Italy is a beautiful country. There’s an immense wealth of natural beauty that has been relatively unmolested by modernity. It doesn’t have the perfectly manicured elegance of France; the gorgeous sites of Rome are marred by exhaust, the buildings of Cinque Terre have broken stucco, and the winding streets of Bologna covered in layers of spray painted declarations–something to the effect of “down with the patriarchy,” one reads.
It’s not as if Italians let their cities and towns become dilapidated beyond repair. Simply, they let their cities be. They don’t force grid-like urban designs on their cities, much to the dismay of many a traveler without a sharp sense of direction and a good map. Although it’s chaotic and a bit of a nightmare to drive, this centuries old, laissez-faire urban planning paradoxically gives Italian cities an uncomplicated, organic beauty.
Bologna is lined with a series of porticos, providing much needed shade when wandering about on a warm summer day, but there is little to no stylistic consistency between one set of arches and pillars and the next: a Byzantine marble set is followed by a brown-painted cement Corinthian set. The little towns of Cinque Terre are undoubtedly quaint. The crooked alleys are a mere breath between the pastel buildings, each one painted as if it were a flavor–fragola, melone, frutti di bosco–and stacked on the cliff as might be the gelato cone of an overeager tourist. I inch down a rather steep staircase, afraid that if I go too fast, I’ll run right off the cliff the same way I end up with melted sorbetto all over my hands and clothes.
Underneath all that effortless beauty, there’s something volatile. There’s a stereotype that Italian machinery, though beautiful to behold, can be temperamental. There’s something incredibly exciting about that sense of unpredictability. It gives the inanimate a sense of life and humanity that doesn’t exist in a totally reliable piece of machinery. Let’s be honest, when dealing with a malfunctioning printer or coffee machine, most of us have probably tried reasoning with it: “Why are you doing this to me?” “Seriously? You pick today of all days.” When something works a little too perfectly, it’s all business. You don’t say thank you to a printer every time it does its job correctly.

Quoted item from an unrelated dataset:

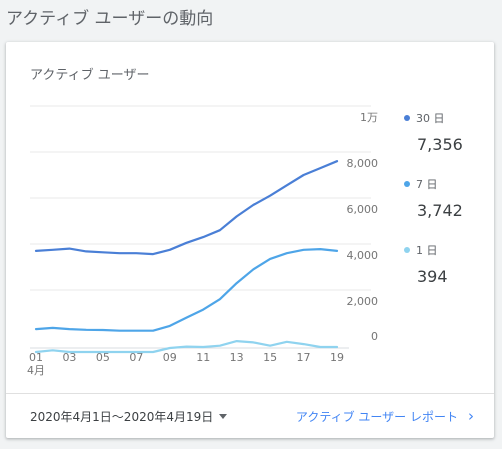 Image resolution: width=502 pixels, height=449 pixels. Describe the element at coordinates (471, 416) in the screenshot. I see `chevron-right-icon: ›` at that location.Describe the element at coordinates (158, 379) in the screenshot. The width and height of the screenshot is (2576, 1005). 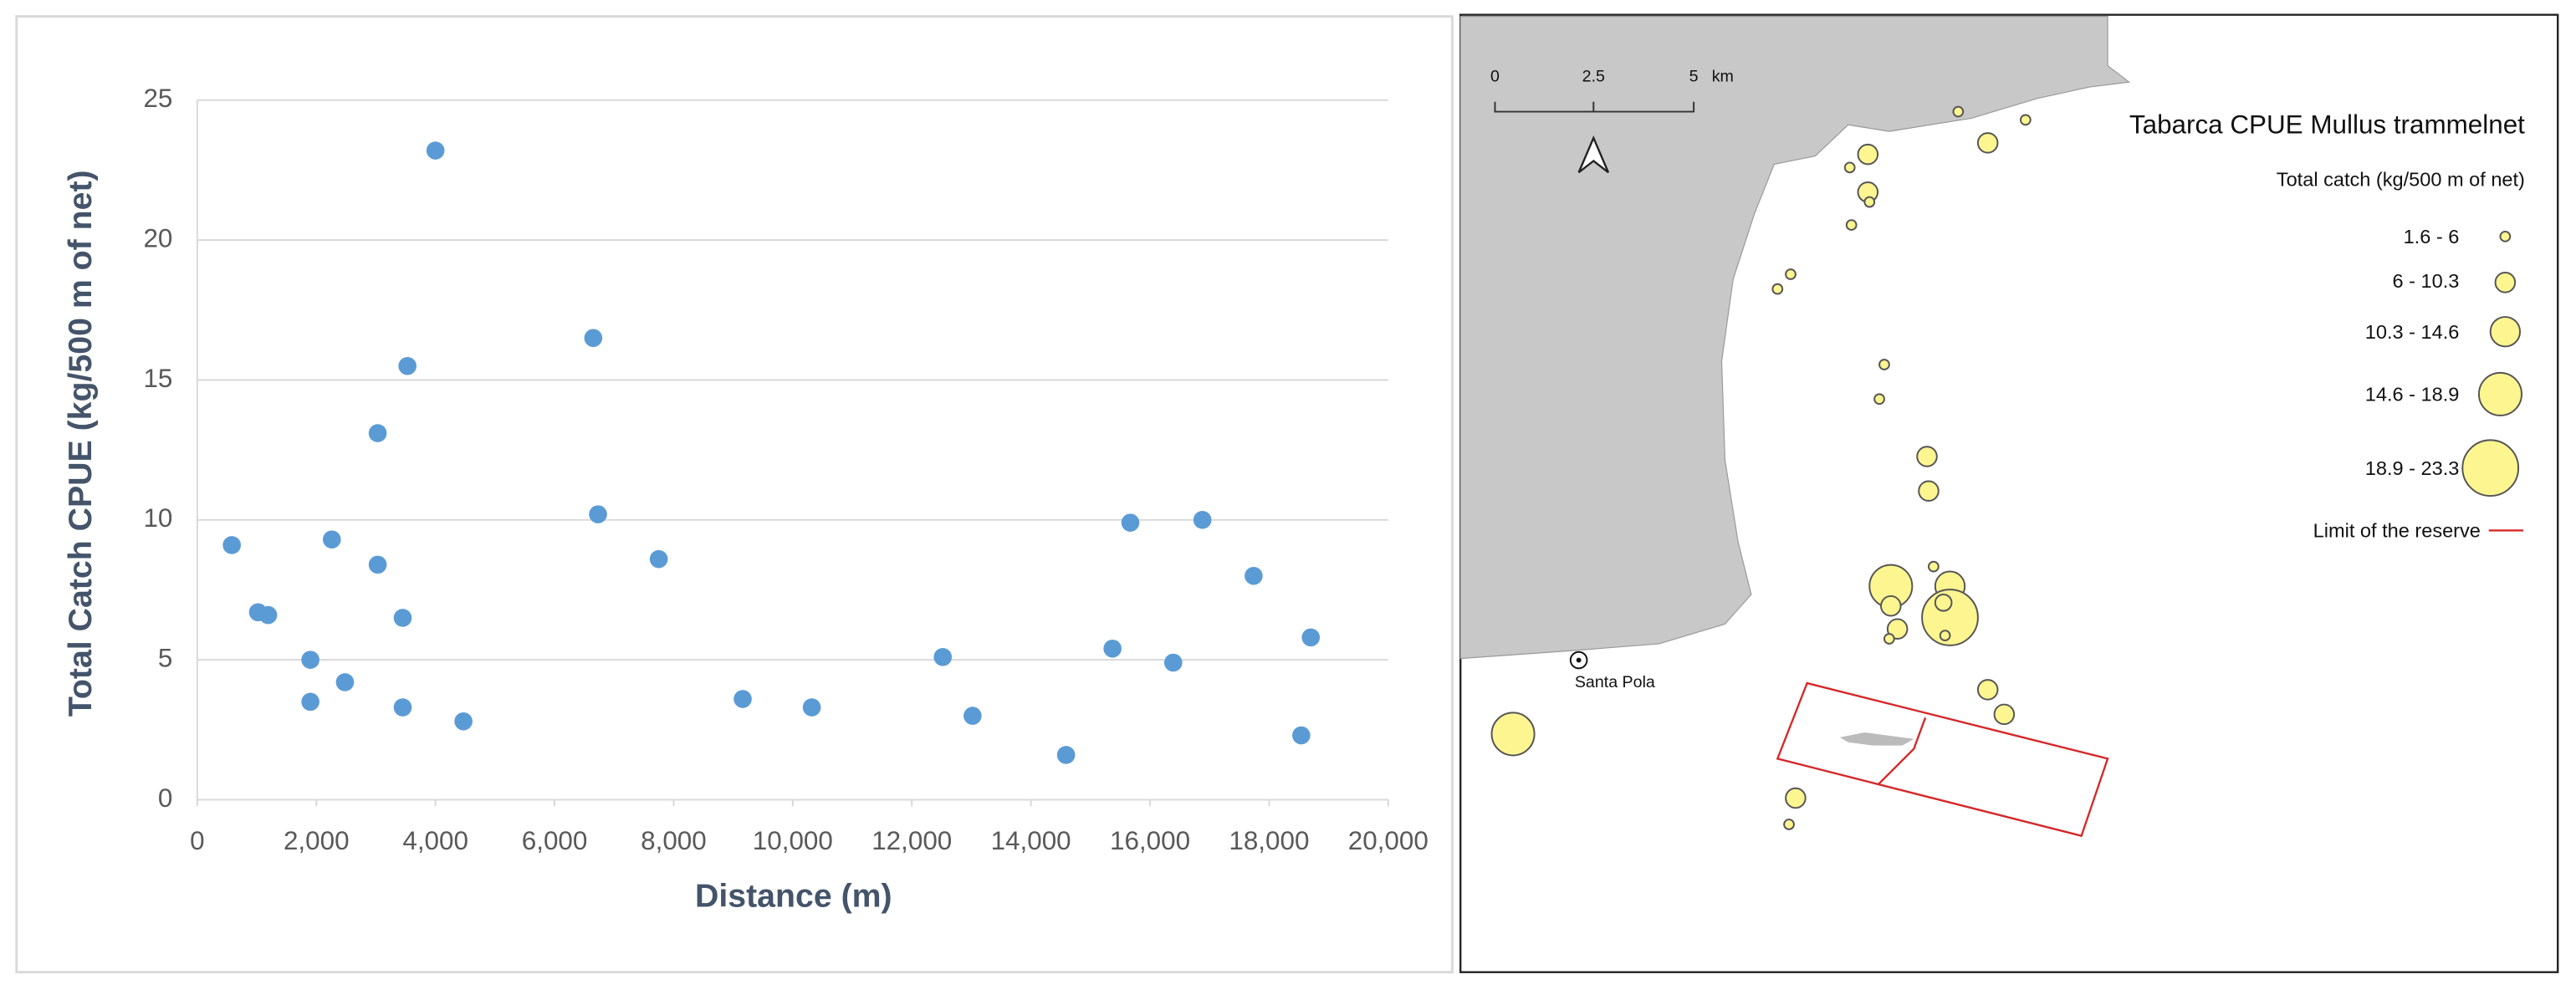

There’s a similar phenomenon in Italy’s architecture. The cities and towns are alive. The wear and tear, when coupled with vibrant architecture and color, imbues the static buildings with vitality. Perhaps the easy elegance conveys a more attractive lifestyle than perfectly logical, overworked urban design.
Maybe it was something in the salty air of Cinque Terre, but I wanted to be a little reckless. We saw the local boys jumping off the cliffs and I snapped the photo below. I didn’t think much of it at the time, except that they were very brave. The next day, my brother mentions that he wants to jump from the same spot. I hadn’t really thought about it much beforehand since I assumed it wasn’t a possibility. I immediately added that I wanted to do it, too. After much difficulty climbing the lowest point of the cliff (where the three guys are standing), due to the many sharp barnacles and slick algae coating the surface, I jumped from there as a warm up. Soon after I scaled the rest of the cliff, following my brother up the rocks.
I quickly realized that the boys we saw jumping the other day were both excellent climbers and much taller than I was. About 3/4 of the way up I got a bit stuck and had to hoist myself backwards up section of the cliff, forcing myself to see how far up I had climbed. Mistake, obviously. It was clear, however, that the safest way down was to jump. The formation of the cliff made the two land exits unrealistic options: 1.) climb down the cliff the way I came, blindly looking for footholds I wasn’t sure I could reach 2.) walk across the spine of the cliff. I managed to talk my brother through his own hesitation and watched him jump. When my time came, I couldn’t get my body to just do it, right away. My brain was screaming “GO! GO! GO!” but my legs wouldn’t move. After a questionably appropriate amount of drama, I jumped.